STATED TASK
Please retype the records between the lines containing "Task: Select the" and "(x=1303, y=194)", inclusive, without the pictures.

####

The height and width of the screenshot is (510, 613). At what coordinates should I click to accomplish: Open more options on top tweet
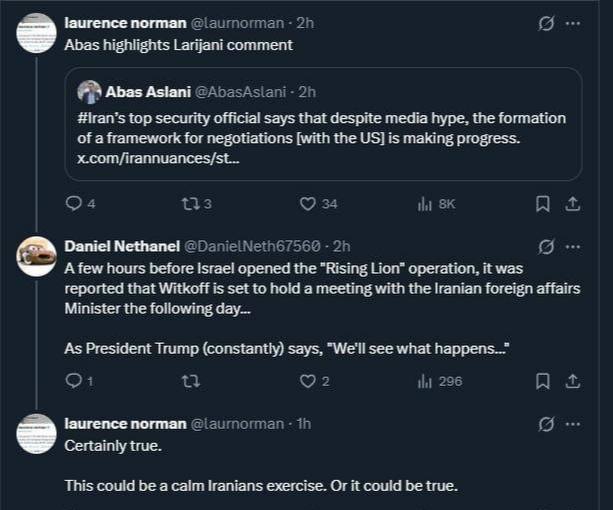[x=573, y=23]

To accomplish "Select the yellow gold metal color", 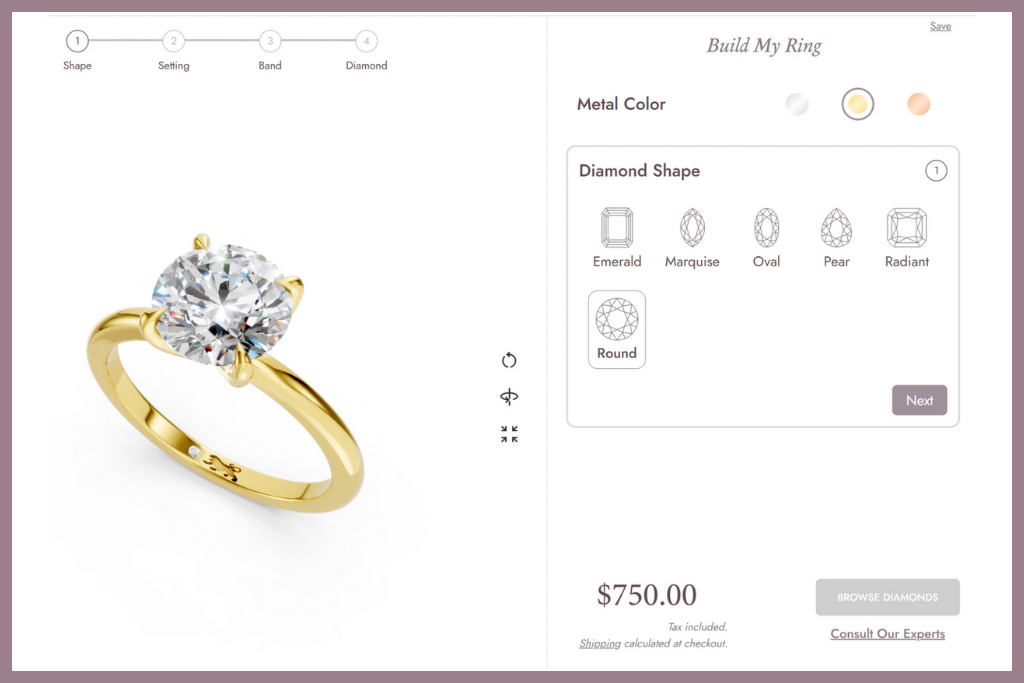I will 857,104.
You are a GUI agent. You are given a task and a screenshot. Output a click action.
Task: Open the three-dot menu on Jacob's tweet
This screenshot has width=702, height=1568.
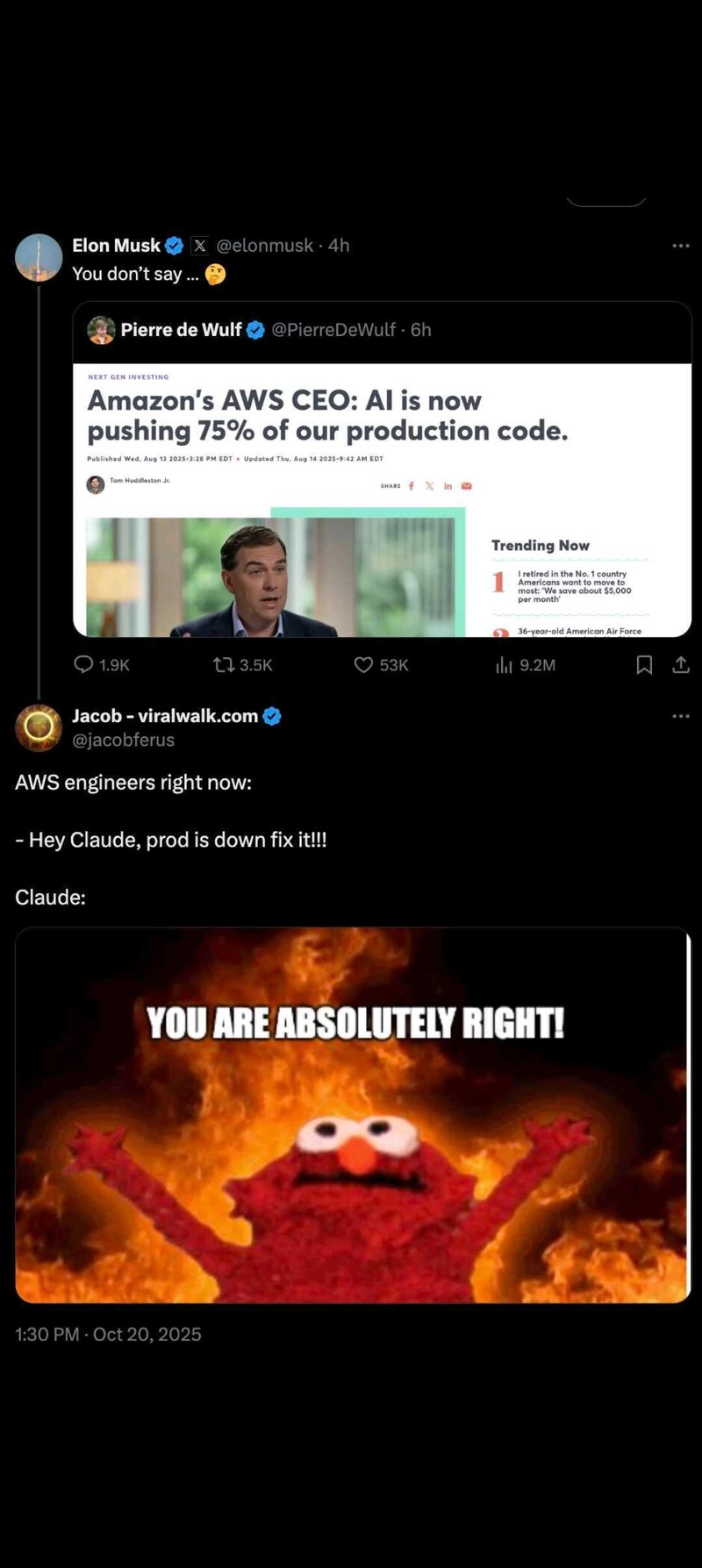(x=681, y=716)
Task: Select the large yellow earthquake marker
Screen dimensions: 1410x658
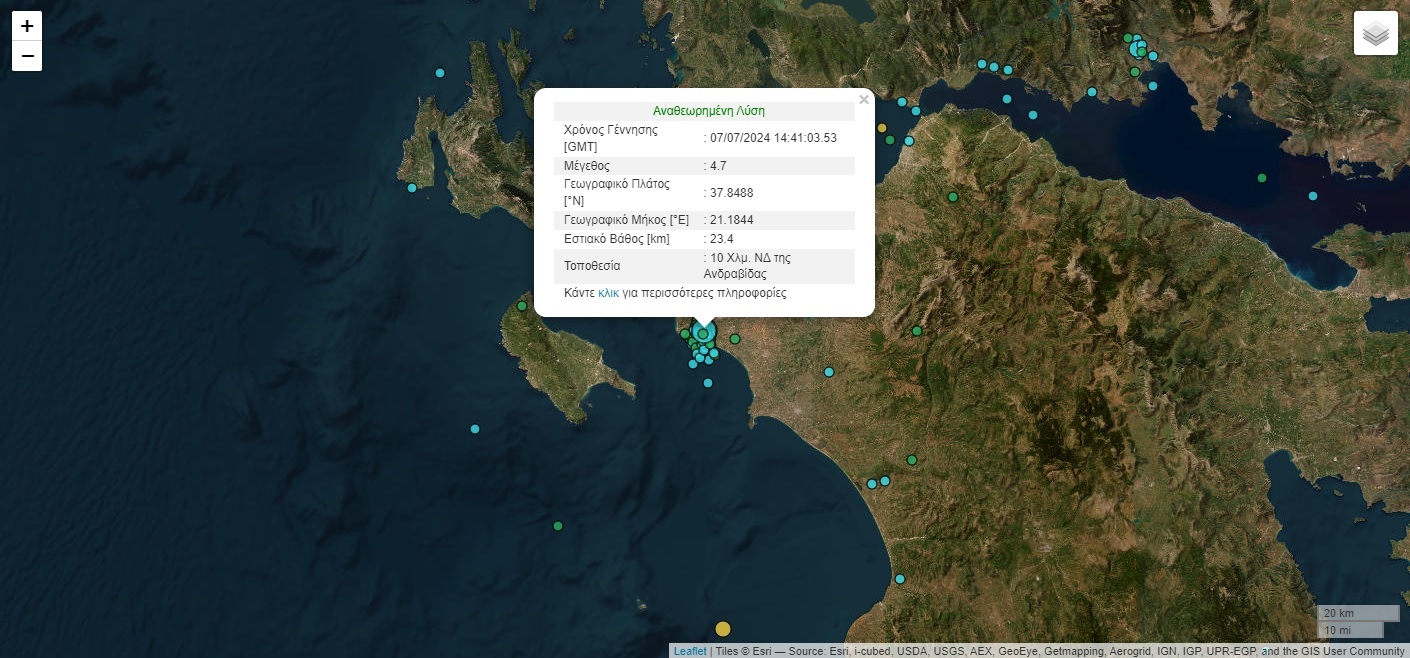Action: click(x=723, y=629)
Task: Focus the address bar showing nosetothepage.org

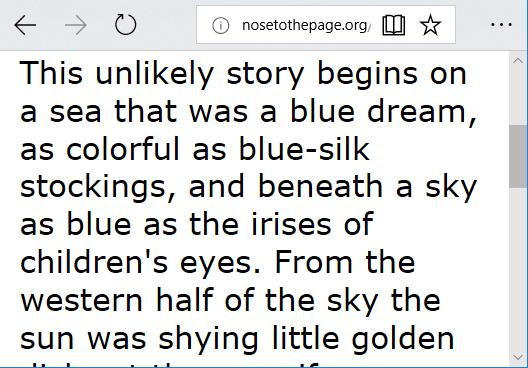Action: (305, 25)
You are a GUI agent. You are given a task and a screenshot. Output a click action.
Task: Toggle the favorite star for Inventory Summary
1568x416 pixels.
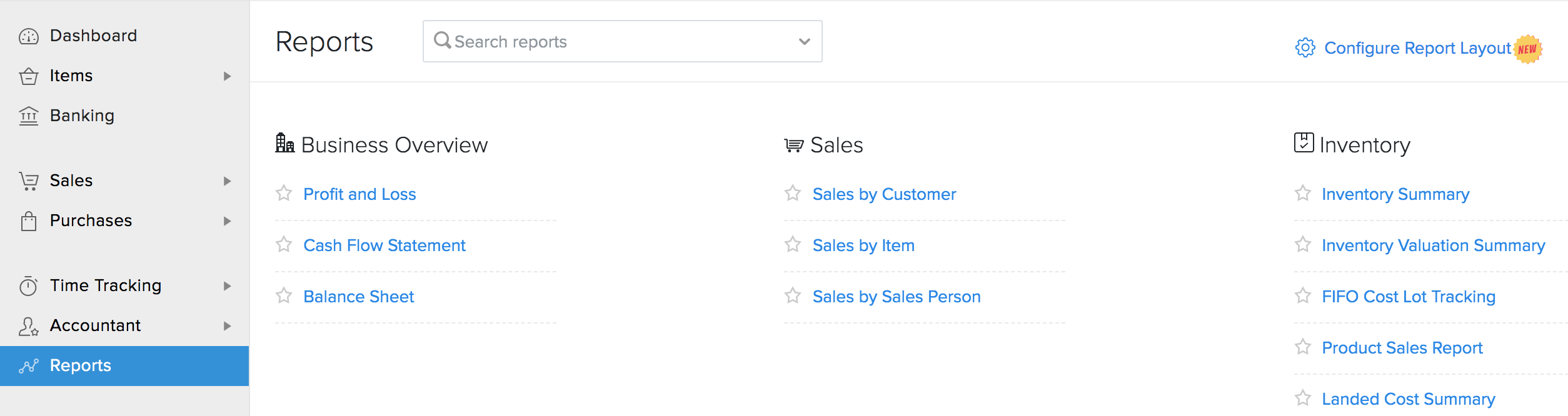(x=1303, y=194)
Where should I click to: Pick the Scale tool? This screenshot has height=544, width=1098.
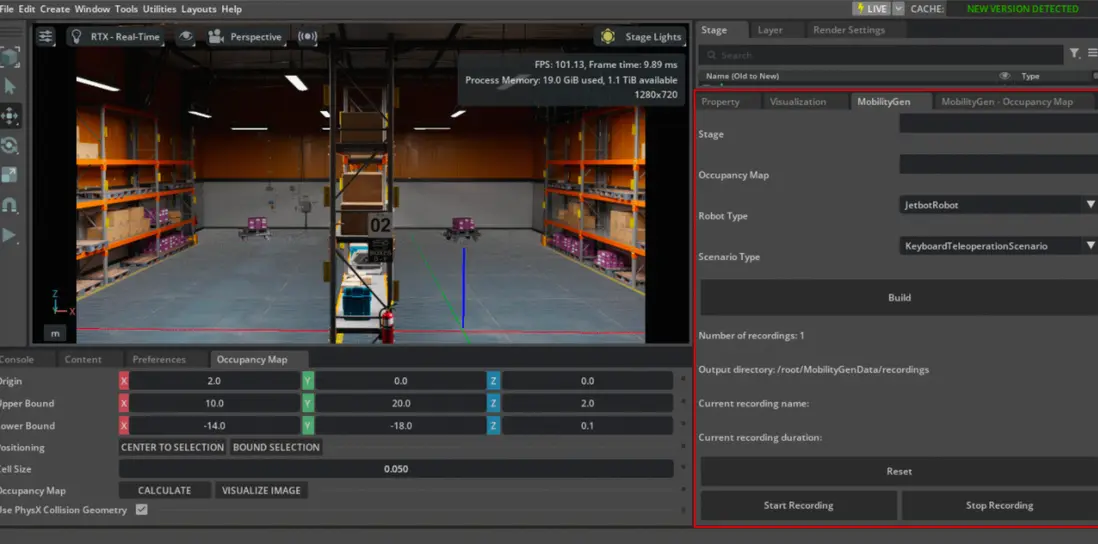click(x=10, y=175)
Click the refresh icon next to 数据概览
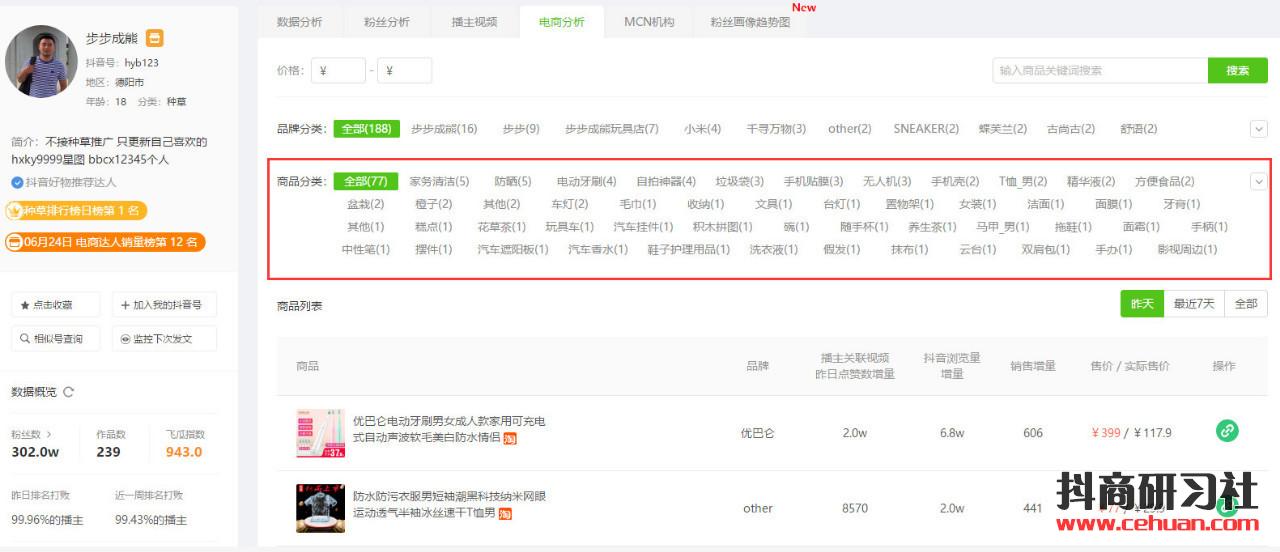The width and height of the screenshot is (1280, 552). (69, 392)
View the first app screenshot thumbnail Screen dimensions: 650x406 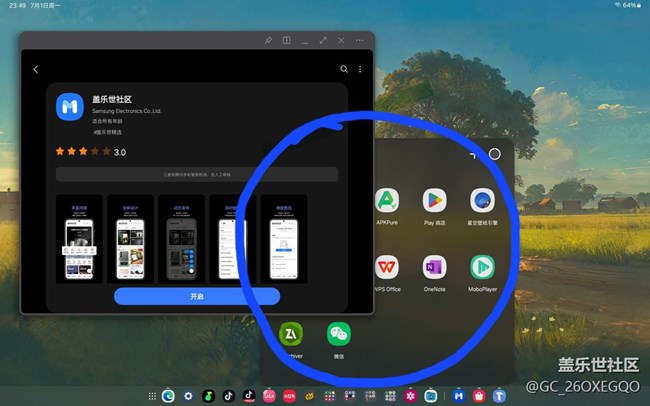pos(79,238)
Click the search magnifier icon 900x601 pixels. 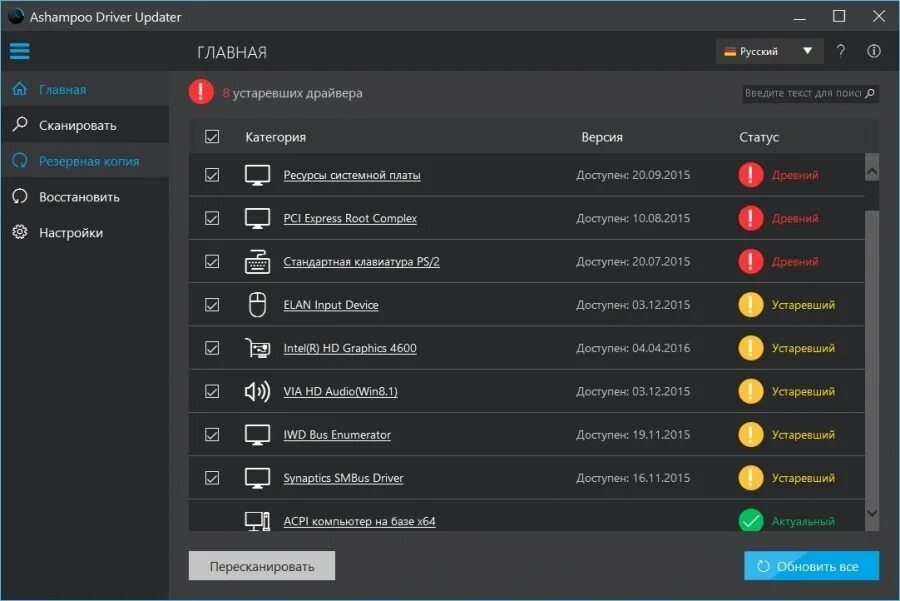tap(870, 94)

####

COMPLETE OUTPUT
Task: Select the large yellow earthquake marker
Screen dimensions: 1410x658
Action: click(x=723, y=629)
Task: Focus the address bar showing nosetothepage.org

Action: (305, 25)
You are a GUI agent. You are given a task and a screenshot. Output a click action.
Task: Toggle the favorite star for Inventory Summary
1568x416 pixels.
(x=1303, y=194)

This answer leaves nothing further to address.